In its current form, the computational model is able to predict the evolution of N1 along the median plane from individual 3D pinna morphology. While it is not sufficient to infer the individual HRTF, the model can help selecting the closest non-individual HRTF in a dataset based on minimization of the error between non-individual and predicted N1. As a matter of fact, it has been previously found that N1-based HRTF selection improves localization performance with respect to generic HRTFs [63], [64]. Assessing whether this also applies to our computational model through individual localization tests is currently planned as future work.

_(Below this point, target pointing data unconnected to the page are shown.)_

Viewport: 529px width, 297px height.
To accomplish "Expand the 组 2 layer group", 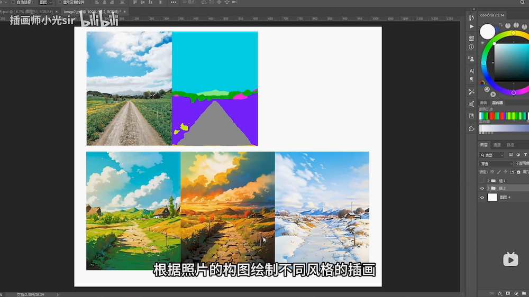I will point(488,188).
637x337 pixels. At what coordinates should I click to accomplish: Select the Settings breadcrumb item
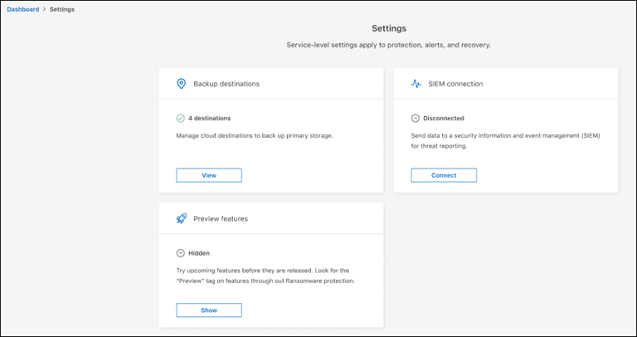click(61, 10)
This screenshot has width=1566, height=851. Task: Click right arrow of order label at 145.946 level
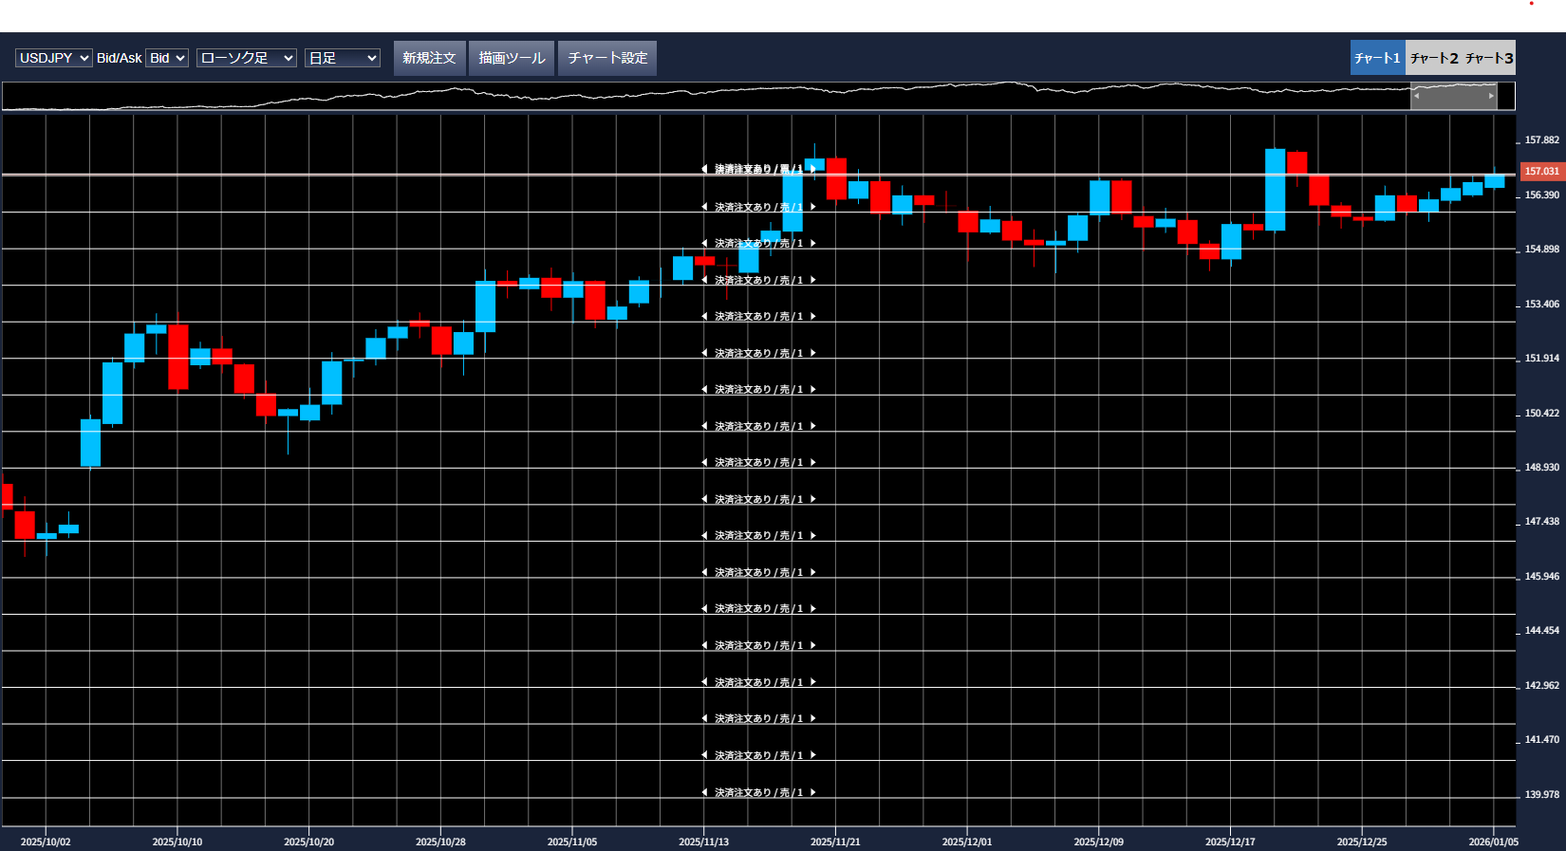[x=813, y=573]
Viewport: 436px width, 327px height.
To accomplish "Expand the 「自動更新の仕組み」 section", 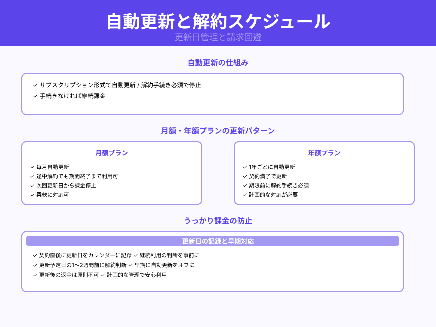I will (218, 63).
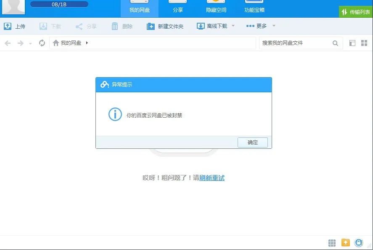Select the 新建文件夹 (New Folder) icon
The image size is (373, 250).
coord(151,26)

We believe that the HRTF dataset presented in this paper can be useful for studying the effect of the pinna on spatial sound perception. Although the amount of time and resources available only allowed us to produce and test a limited number of artificial pinna samples, the casting procedure presented herein can be applied to any artificial head, and preliminary investigations suggest the possibility of extending it to human heads. It is also worth remarking that artificial pinnae can be easily replicated from the available negative molds, allowing modifications to pinna structures (e.g., removing the helix or filling cavities) for the sake of further understanding the physical mechanisms generating spectral cues. Ultimately, a broader sample size would grant the application of more advanced machine learning techniques for extracting the relevant anthropometric parameters from 3D pinna models and relating them to HRTF features.